„Ups, habe ich gelöscht.“ – Sinn und Zweck eines Berechtigungskonzepts
Früher (als ich noch jung und voller Erwartungen war) durfte ich einen ähnlichen Satz einmal live erleben. Ich war Teil eines kleinen Teams, das mit einem speziellen dateibasierten Tool arbeitete. Die Dateien lagen auf einem für alle zugänglichen Laufwerk. Jeder konnte in dieser Umgebung auf alle Dateien und Verzeichnisse der Kollegen zugreifen; und diese natürlich auch löschen.
Erwischt! Jemand hat einfach etwas gelöscht, was er nicht löschen durfte.
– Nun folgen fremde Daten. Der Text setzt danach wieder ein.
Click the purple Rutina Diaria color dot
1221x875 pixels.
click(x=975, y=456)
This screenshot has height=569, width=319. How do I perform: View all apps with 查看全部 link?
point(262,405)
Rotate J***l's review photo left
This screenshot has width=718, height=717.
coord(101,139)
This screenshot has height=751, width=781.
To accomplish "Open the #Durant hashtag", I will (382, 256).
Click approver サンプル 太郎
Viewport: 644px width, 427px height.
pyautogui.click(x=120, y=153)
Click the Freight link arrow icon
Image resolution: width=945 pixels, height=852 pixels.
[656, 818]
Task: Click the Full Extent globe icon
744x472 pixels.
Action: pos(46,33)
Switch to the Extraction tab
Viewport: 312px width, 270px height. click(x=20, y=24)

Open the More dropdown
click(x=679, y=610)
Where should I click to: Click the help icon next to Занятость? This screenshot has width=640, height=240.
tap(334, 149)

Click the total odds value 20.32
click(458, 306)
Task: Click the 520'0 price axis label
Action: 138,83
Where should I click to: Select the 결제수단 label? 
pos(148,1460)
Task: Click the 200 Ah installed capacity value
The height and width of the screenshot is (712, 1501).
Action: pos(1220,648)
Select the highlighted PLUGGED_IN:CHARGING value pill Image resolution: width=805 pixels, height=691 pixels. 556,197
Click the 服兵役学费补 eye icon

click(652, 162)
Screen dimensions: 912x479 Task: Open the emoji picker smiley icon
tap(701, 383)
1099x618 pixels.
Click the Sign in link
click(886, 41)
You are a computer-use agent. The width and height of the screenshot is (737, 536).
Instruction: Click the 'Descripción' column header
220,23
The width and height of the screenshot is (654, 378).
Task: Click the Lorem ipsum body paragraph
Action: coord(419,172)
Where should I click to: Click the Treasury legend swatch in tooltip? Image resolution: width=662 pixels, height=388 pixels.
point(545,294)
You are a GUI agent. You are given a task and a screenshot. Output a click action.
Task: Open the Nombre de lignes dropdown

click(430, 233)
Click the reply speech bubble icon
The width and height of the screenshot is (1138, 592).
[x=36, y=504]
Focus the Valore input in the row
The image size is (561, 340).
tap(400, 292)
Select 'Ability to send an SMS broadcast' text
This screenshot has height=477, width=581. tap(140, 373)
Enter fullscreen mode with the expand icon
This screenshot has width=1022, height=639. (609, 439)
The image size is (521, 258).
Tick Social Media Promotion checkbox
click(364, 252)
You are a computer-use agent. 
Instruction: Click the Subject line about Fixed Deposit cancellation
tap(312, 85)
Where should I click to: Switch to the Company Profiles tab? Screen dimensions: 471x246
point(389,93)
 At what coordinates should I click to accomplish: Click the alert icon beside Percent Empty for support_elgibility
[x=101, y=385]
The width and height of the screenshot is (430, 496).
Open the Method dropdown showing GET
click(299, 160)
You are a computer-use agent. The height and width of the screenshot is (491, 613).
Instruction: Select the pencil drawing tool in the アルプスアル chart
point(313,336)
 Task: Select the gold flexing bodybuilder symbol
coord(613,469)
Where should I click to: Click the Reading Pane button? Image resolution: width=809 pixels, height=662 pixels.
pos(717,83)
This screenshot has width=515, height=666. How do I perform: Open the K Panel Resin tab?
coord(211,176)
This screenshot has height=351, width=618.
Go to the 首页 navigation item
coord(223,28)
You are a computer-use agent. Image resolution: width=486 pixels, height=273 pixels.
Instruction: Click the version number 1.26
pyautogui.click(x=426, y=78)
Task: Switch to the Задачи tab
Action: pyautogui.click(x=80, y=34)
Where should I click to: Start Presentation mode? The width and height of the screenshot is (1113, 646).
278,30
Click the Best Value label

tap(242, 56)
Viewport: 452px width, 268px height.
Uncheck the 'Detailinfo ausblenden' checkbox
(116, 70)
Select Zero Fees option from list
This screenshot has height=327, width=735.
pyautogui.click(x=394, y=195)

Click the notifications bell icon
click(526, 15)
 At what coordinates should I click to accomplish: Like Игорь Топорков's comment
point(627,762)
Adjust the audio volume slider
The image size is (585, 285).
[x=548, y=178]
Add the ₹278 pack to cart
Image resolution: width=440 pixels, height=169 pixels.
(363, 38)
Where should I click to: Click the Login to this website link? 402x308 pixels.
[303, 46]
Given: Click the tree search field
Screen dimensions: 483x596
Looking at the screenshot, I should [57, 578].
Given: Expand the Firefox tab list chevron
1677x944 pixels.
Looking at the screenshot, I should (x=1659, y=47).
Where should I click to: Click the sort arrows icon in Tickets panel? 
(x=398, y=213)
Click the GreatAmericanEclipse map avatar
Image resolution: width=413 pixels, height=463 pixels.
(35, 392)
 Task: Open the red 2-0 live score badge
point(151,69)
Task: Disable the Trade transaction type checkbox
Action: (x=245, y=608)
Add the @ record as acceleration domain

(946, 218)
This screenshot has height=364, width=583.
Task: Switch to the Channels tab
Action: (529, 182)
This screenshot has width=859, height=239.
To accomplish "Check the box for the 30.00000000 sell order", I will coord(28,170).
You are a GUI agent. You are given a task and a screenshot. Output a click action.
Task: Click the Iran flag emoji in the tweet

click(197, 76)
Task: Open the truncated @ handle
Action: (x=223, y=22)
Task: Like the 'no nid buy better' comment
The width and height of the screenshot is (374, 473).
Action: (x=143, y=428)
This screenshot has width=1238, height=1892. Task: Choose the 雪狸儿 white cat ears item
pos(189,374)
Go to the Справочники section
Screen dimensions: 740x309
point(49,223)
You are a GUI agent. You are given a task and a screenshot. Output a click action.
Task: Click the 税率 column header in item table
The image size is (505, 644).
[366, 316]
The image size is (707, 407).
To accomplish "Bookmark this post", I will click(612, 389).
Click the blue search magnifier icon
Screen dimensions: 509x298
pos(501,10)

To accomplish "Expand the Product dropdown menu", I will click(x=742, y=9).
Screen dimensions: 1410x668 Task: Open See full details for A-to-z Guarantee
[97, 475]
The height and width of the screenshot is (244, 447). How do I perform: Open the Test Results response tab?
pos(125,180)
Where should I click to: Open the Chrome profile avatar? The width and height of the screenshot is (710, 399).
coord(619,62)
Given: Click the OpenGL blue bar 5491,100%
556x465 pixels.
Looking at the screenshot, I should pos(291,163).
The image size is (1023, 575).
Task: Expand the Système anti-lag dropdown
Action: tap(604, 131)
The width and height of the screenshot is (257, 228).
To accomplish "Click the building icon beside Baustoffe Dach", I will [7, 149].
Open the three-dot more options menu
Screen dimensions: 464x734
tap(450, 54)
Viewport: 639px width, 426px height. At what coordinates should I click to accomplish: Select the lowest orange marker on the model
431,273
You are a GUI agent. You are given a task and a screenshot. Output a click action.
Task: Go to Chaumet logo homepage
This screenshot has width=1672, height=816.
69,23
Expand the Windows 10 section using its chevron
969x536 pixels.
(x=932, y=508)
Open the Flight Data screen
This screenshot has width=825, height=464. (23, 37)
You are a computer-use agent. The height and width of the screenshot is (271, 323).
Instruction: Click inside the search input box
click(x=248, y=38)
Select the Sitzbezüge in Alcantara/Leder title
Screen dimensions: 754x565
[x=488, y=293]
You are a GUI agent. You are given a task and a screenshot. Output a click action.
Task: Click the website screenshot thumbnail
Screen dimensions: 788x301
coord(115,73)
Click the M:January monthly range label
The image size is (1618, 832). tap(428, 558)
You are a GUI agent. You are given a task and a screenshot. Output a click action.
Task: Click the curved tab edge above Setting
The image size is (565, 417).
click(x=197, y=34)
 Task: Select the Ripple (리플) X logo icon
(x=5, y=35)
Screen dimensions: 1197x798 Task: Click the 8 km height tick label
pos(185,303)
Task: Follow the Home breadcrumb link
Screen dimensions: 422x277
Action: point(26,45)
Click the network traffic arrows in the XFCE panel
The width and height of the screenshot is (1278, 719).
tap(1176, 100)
In einem der größten Projekte, das sich über mehrere Monate hinzog und an dem alle in Teamarbeit beteiligt waren, ertönte eines Tages die Stimme meines Teamchefs ein wenig kleinlaut, ein bisschen verschmitzt:
“Äh, Marianne*, ich glaube, ich habe gerade deine ganzen Arbeitsverzeichnisse gelöscht.”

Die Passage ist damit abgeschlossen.